Building a permission set group is mechanically simple but architecturally consequential. The bundle composition decides what every assigned user can do, and changes propagate across the user base. Plan the bundle around a specific role, test against representative users in sandbox, and document the rationale before deploying. Permission changes touch security, and security changes need traceability.
- Identify the role and audit existing permission sets
Map the target role (Sales Manager, Service Tier 2, Marketing Operator) to the permission sets that grant the capabilities the role needs. List the existing permission sets and confirm each one is current. If permissions are scattered across legacy profiles, plan to migrate them first.
- Create the permission set group
Setup > Permission Set Groups > New. Enter a label and API name that describes the role, like PSG_Sales_Manager. Add a description that explains the intended audience and any constraints (only assign during business-hour windows, requires manager approval, etc.).
- Add component permission sets
From the group detail page, click Permission Sets in Group > Add Permission Set. Pick the permission sets that belong in the bundle. Use existing permission sets wherever possible; create new ones only when no existing set fits the capability.
- Mute any permissions that should not transfer
Click Muting Permission Sets > New Muting Permission Set. Pick the permissions to mute (object access, system permission, app permission). Muting suppresses the permission within this group only, leaving the source permission set untouched for other consumers.
- Save the group and wait for the recalculation
Salesforce automatically recalculates the effective permissions for every user in the group. The job runs in the background and is usually fast. The detail page shows the recalculation status; refresh until it shows Updated.
- Assign the group to test users in sandbox
Setup > Users > pick a test user > Permission Set Group Assignments > Edit Assignments > add the group. Log in as the user to confirm every expected capability works and no unexpected access leaks through.
- Deploy to production and assign to real users
Deploy via change set or metadata API. Assign to real users either through manual edits, mass assignment via Data Loader, or via Flow automation that grants the group based on role or job-title field values.
- Build the access-review dashboard
Build a report grouped by Permission Set Group, with user count, last-login date, and assignment expiration. Schedule a quarterly access review with the security team to catch over-permissioned users and stale assignments.
The permission sets bundled into the group. Users inherit every permission from every included set, unless muted.
Optional sets that suppress specific permissions the bundled sets grant. Provides fine-grained exclusion without forking permission sets.
Optional date when the group assignment auto-removes. Critical for contractors, temporary access, and project-bound elevation.
- Permission set group changes trigger a recalculation job. Users may see the old permissions for a few minutes after the group is updated, especially in large orgs with many group members.
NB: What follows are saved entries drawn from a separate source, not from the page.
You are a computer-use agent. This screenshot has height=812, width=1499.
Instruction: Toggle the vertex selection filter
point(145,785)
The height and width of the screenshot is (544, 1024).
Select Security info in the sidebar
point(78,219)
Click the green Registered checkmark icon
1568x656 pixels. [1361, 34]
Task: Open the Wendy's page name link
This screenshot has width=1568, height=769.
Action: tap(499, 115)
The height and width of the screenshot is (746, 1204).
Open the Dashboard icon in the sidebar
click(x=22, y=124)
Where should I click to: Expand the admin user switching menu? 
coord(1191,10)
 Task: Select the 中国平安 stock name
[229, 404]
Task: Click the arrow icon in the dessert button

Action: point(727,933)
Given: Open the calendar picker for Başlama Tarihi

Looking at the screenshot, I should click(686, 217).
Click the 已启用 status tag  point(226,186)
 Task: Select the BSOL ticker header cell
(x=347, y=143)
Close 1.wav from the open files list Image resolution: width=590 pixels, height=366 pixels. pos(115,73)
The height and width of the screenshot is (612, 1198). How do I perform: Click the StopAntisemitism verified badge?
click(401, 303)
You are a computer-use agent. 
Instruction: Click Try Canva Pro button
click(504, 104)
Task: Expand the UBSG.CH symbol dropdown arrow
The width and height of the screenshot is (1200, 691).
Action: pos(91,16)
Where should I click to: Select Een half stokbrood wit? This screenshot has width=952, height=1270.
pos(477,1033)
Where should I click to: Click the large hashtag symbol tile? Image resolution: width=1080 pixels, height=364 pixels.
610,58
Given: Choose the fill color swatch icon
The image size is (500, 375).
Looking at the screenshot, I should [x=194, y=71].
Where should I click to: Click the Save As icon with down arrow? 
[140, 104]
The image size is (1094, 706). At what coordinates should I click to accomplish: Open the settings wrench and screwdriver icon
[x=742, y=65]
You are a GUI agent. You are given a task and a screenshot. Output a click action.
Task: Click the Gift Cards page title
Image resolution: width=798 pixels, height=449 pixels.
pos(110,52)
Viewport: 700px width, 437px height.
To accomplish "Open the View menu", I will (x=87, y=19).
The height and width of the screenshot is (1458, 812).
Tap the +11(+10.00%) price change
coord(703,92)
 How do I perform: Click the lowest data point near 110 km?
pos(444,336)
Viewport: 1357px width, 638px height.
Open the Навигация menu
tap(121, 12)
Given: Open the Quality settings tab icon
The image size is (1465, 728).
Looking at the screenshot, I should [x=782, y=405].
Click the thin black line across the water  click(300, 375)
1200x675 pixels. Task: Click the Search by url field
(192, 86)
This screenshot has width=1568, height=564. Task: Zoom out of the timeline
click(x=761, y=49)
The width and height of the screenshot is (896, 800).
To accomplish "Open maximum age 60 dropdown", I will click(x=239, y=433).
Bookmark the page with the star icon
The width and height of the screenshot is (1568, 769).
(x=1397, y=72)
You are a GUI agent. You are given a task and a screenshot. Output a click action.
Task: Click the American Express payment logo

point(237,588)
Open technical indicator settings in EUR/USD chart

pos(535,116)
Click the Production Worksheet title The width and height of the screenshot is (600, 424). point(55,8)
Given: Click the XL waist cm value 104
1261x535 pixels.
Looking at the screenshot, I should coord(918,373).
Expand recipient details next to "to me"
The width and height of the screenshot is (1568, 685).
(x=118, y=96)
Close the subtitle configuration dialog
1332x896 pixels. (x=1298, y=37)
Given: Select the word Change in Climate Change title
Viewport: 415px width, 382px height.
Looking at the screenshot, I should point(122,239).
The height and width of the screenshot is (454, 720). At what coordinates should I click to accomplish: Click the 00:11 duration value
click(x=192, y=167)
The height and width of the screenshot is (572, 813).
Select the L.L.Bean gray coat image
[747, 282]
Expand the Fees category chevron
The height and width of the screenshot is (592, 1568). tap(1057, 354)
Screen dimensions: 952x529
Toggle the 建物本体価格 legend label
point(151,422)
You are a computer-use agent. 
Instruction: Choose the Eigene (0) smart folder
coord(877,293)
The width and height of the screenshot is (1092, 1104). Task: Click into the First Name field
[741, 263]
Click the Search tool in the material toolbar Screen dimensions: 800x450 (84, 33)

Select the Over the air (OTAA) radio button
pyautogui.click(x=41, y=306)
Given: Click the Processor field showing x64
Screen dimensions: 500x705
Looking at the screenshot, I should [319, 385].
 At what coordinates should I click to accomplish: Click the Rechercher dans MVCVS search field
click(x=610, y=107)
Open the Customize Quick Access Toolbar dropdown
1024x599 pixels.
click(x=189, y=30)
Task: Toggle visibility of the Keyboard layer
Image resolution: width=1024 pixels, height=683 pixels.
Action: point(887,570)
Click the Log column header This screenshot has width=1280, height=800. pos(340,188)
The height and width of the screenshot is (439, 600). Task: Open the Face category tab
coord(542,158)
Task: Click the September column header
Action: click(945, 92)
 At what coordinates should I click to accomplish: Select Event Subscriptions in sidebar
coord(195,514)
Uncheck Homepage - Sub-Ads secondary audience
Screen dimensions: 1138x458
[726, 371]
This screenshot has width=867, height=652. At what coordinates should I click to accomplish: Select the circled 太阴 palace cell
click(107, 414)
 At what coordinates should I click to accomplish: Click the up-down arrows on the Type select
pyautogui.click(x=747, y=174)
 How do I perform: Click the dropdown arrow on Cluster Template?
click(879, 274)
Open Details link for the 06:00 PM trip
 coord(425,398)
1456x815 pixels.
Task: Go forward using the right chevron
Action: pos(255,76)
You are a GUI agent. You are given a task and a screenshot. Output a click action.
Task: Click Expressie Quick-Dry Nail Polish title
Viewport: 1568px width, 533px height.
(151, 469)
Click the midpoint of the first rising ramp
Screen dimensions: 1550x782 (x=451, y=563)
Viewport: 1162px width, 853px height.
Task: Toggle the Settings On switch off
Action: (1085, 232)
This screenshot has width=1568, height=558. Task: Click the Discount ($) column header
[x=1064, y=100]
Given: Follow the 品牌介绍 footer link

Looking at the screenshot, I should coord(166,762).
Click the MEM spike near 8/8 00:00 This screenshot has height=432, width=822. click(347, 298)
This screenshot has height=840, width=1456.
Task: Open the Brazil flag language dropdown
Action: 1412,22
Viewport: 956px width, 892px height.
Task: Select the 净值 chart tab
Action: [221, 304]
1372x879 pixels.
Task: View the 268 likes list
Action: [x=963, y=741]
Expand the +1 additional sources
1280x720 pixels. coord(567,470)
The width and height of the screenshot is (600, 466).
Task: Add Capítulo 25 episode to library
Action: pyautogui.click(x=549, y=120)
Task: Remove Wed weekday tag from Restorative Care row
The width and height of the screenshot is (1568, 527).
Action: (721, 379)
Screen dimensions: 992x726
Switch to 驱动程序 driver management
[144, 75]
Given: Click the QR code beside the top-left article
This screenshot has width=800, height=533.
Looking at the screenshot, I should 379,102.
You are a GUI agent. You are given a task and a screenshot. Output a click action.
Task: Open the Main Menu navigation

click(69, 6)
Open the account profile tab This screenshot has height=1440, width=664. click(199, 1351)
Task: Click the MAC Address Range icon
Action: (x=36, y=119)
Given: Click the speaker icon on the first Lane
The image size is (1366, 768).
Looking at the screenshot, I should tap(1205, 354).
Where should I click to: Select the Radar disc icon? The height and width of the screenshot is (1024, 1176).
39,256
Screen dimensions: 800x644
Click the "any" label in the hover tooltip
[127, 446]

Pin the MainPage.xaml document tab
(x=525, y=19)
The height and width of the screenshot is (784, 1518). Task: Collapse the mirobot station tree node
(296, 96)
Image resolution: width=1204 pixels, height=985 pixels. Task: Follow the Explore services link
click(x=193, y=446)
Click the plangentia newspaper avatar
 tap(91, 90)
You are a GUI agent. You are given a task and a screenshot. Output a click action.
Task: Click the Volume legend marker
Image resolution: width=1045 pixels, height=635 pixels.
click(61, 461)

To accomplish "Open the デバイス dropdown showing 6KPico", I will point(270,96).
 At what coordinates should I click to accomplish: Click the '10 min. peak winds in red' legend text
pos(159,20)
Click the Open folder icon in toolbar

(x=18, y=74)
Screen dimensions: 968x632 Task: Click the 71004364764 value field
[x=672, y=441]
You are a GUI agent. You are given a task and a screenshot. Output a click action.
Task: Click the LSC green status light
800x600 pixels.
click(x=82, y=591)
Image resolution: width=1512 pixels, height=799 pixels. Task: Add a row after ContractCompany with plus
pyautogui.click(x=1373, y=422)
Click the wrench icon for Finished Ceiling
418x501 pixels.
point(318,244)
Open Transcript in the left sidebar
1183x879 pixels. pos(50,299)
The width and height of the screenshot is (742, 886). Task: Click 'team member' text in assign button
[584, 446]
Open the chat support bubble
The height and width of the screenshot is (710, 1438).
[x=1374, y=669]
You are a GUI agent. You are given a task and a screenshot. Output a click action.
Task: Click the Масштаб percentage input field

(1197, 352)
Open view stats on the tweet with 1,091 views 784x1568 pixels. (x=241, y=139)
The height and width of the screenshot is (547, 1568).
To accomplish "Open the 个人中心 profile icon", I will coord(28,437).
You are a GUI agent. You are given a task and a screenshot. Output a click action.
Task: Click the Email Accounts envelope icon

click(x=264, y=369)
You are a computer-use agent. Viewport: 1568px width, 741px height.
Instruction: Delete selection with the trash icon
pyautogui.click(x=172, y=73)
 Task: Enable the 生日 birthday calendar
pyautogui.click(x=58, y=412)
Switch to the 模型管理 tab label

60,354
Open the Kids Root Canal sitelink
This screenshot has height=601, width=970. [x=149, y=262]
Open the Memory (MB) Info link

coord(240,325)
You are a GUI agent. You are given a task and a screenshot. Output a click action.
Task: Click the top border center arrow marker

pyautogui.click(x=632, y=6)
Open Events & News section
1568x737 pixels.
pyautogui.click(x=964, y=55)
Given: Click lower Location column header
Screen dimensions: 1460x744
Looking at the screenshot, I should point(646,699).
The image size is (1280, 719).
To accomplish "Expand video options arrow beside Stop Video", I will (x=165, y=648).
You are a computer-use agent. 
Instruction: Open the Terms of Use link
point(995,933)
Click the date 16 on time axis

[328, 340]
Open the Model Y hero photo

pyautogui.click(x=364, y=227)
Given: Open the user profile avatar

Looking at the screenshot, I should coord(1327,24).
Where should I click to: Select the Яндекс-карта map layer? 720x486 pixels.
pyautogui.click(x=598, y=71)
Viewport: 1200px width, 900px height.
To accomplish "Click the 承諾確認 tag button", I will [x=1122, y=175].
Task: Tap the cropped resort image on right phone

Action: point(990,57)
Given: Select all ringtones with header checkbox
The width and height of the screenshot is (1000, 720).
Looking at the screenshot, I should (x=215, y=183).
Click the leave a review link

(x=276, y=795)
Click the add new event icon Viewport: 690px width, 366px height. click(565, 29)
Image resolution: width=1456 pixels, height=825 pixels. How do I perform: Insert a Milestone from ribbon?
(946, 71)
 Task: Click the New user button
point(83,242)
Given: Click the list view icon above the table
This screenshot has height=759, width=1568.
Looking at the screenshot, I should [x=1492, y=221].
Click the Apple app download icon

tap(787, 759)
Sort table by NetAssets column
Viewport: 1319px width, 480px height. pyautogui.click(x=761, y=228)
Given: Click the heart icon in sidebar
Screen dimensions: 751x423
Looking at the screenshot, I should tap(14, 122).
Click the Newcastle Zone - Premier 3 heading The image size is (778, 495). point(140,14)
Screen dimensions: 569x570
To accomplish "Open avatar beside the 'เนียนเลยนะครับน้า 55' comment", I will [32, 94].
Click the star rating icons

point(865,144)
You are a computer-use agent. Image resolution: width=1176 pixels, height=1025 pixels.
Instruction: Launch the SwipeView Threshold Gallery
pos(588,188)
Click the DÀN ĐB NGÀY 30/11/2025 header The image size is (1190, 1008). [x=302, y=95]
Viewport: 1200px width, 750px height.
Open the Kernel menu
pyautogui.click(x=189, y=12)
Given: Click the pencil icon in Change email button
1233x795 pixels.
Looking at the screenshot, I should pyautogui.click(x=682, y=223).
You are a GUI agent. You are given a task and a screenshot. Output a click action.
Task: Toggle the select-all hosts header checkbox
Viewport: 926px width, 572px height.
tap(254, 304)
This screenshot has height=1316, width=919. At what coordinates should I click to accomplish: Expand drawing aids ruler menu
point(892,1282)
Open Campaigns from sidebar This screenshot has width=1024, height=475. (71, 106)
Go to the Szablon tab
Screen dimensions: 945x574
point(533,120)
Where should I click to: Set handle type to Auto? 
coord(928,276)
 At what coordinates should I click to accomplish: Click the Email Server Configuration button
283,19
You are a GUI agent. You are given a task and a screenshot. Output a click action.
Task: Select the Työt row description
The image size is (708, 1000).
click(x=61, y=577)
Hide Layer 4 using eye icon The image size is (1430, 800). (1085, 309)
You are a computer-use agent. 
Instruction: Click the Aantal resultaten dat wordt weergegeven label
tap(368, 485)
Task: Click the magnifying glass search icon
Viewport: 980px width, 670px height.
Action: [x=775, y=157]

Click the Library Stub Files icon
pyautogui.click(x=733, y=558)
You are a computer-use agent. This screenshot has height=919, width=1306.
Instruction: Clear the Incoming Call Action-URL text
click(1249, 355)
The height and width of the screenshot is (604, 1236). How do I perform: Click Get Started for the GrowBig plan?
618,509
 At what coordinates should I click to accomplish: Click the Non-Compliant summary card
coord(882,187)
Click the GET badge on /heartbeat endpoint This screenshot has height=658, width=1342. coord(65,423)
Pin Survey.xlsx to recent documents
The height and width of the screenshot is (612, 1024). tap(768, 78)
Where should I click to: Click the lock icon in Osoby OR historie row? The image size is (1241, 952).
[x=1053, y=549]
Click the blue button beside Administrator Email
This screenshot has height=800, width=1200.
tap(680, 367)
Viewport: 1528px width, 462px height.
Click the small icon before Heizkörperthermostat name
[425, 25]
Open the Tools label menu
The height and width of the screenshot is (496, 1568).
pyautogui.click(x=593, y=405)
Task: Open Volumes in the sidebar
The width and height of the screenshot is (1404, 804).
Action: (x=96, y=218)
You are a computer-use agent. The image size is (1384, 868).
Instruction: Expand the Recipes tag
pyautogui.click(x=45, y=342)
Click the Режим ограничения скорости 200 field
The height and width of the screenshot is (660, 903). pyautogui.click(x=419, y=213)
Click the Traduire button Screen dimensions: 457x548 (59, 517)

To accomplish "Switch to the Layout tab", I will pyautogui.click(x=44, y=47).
- Muting permissions removes them only within the group; the source permission set is unchanged. Muting is the right pattern for role-specific exclusion, not for permanently removing a permission.
- Profiles are slowly being retired. Build new permission management on permission set groups, not profiles. Legacy profile permissions will keep working but new feature work increasingly assumes permission set groups.
- Assignment expirations auto-remove the group but do not auto-restore prior assignments. If you expire a temporary elevation, plan how the user returns to their baseline access before the expiration triggers.
- Permission set group composition can drift over time as new permission sets are added without review. Schedule a quarterly audit to catch over-permissioned bundles before they become audit findings.